Extrait fourni:
****************

Non seulement l’Arabie saoudite repousse une puissance régionale de l’envergure de la Turquie ainsi que de plus petits États, mais elle détériore aussi son image dans le monde arabe

Le 19 décembre dernier, l’Arabie saoudite a intercepté des missiles tirés par le groupe yéménite Ansar Allah (Houthis) en direction du palais de Yamama, la résidence officielle du roi Salmane à Riyad. L’attaque était peut-être une réponse drastique à une animation vidéo produite dans le royaume qui a fait le tour de la toile quelques jours auparavant : on y voit l’Arabie saoudite envahir l’Iran et provoquer un changement de régime à Téhéran.

Cette attaque directe contre la plus haute autorité politique du royaume – symbole de l’autorité saoudienne – est hautement significative. Une telle attaque aurait été impensable il y a quelques années à peine, mais la mauvaise gestion de la politique étrangère et notamment régionale du royaume saoudien l’ont exposé et isolé au niveau régional.

Se mettre la Turquie à dos

Alors que la Turquie était clairement désireuse de maintenir des relations positives avec l’Arabie saoudite, le royaume a largement négligé cette approche diplomatique, en particulier lorsque la Turquie s’est fermement tenue aux côtés du Qatar lors de la crise diplomatique du Conseil de coopération du Golfe (CCG) en juin 2017 et a envoyé des troupes dans l’émirat. L’Arabie saoudite, les Émirats arabes unis et Bahreïn avaient décidé de rompre leurs relations avec le Qatar et l’avaient pratiquement assiégé.

****************

[Lignes du jeu de données]
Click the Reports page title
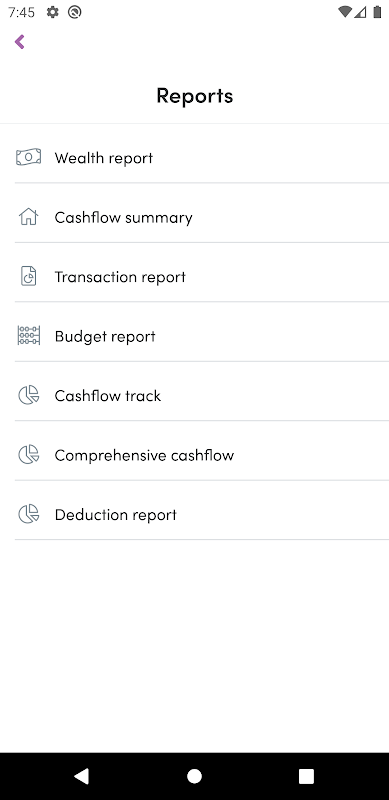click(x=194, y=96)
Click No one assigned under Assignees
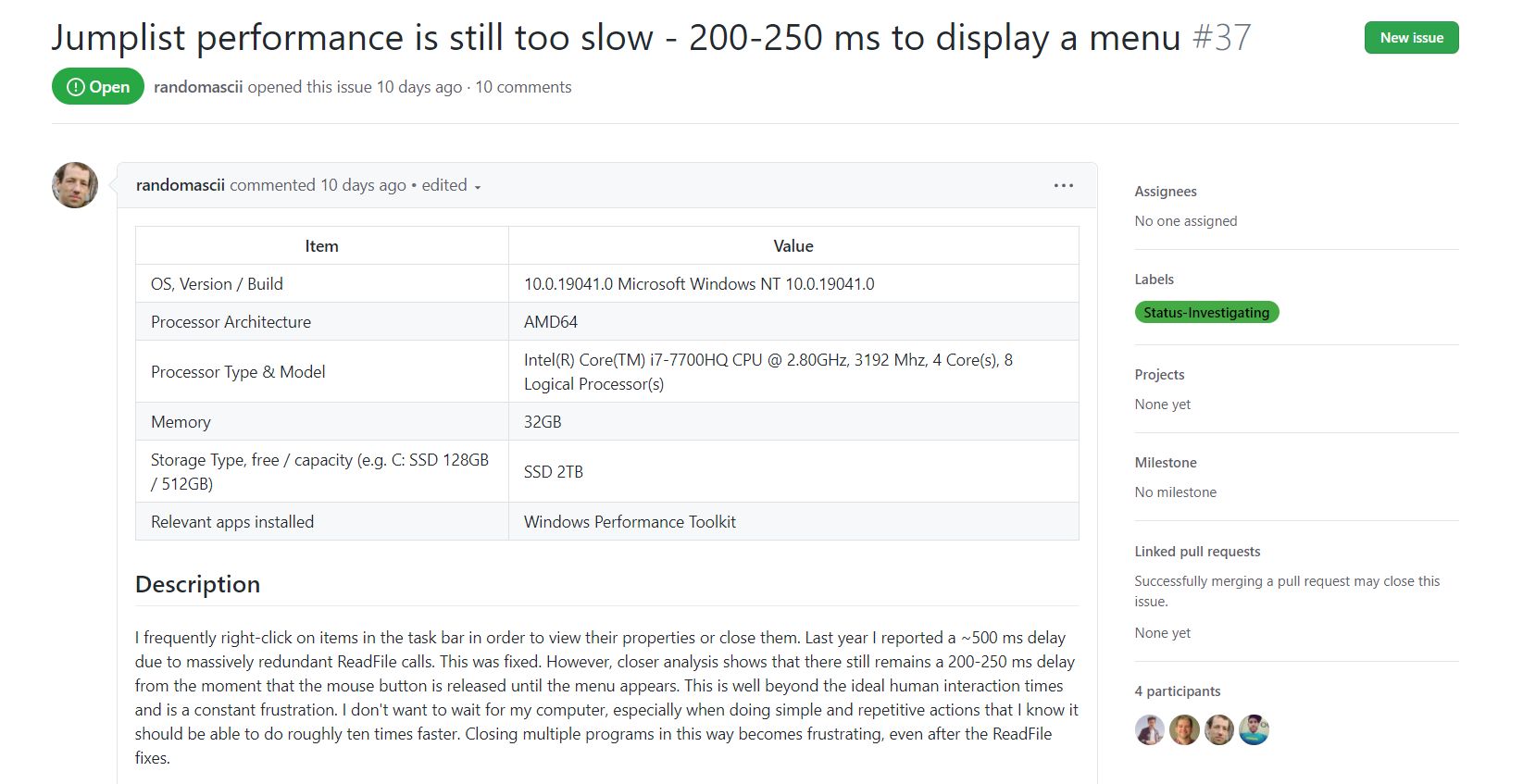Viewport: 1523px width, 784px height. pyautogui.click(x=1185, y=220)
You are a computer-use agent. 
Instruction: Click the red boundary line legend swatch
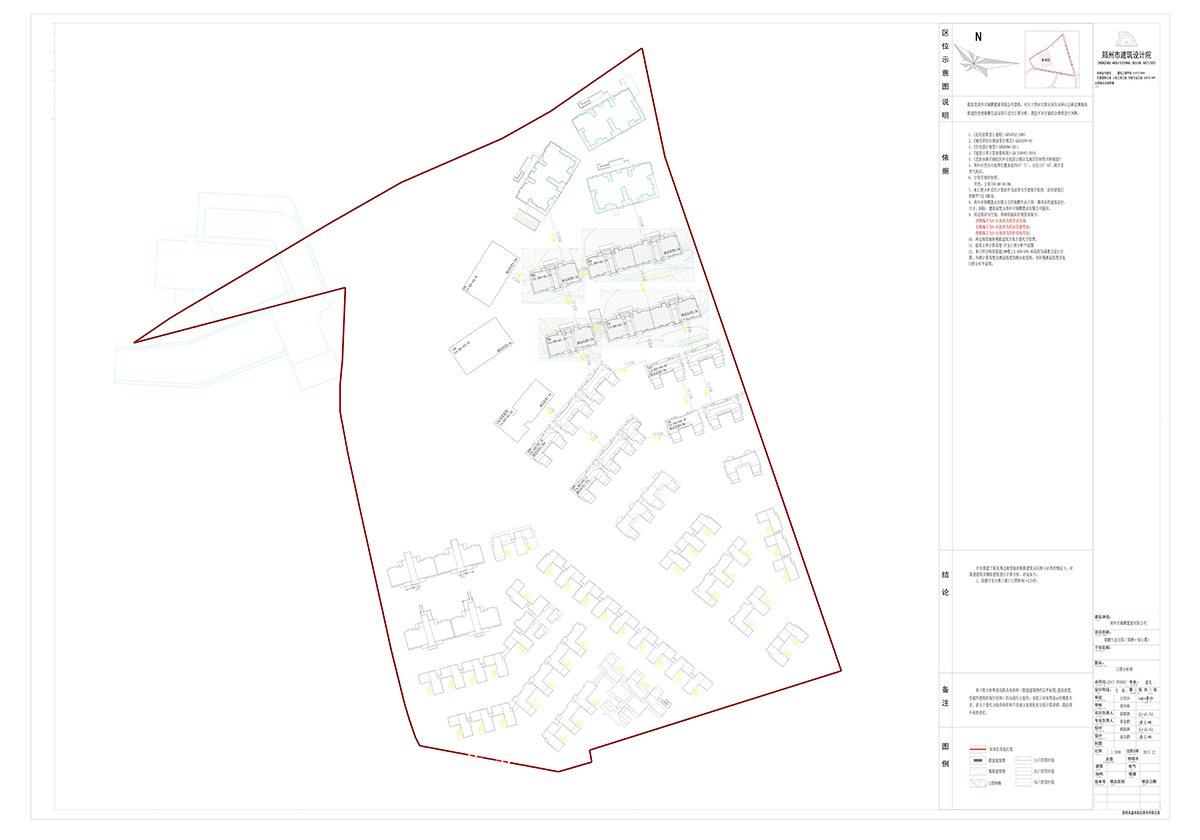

****************

Consigne 1:
Pouvez-vous transcrire intégralement l'extrait sur l'Arabie saoudite, sans y changer un seul mot ?
Consigne 2:
Pouvez-vous recopier l'ensemble des enregistrements en renommant « Reports » en « Analytics », sans rien modifier d'autre et en laissant les images de côté ?
L'extrait et les enregistrements proviennent de sources distinctes.

Résultat attendu 1:
Non seulement l’Arabie saoudite repousse une puissance régionale de l’envergure de la Turquie ainsi que de plus petits États, mais elle détériore aussi son image dans le monde arabe

Le 19 décembre dernier, l’Arabie saoudite a intercepté des missiles tirés par le groupe yéménite Ansar Allah (Houthis) en direction du palais de Yamama, la résidence officielle du roi Salmane à Riyad. L’attaque était peut-être une réponse drastique à une animation vidéo produite dans le royaume qui a fait le tour de la toile quelques jours auparavant : on y voit l’Arabie saoudite envahir l’Iran et provoquer un changement de régime à Téhéran.

Cette attaque directe contre la plus haute autorité politique du royaume – symbole de l’autorité saoudienne – est hautement significative. Une telle attaque aurait été impensable il y a quelques années à peine, mais la mauvaise gestion de la politique étrangère et notamment régionale du royaume saoudien l’ont exposé et isolé au niveau régional.

Se mettre la Turquie à dos

Alors que la Turquie était clairement désireuse de maintenir des relations positives avec l’Arabie saoudite, le royaume a largement négligé cette approche diplomatique, en particulier lorsque la Turquie s’est fermement tenue aux côtés du Qatar lors de la crise diplomatique du Conseil de coopération du Golfe (CCG) en juin 2017 et a envoyé des troupes dans l’émirat. L’Arabie saoudite, les Émirats arabes unis et Bahreïn avaient décidé de rompre leurs relations avec le Qatar et l’avaient pratiquement assiégé.

Résultat attendu 2:
Click the Analytics page title
click(x=194, y=96)
Click No one assigned under Assignees
Viewport: 1523px width, 784px height. pyautogui.click(x=1185, y=220)
You are a computer-use agent. 
Instruction: Click the red boundary line legend swatch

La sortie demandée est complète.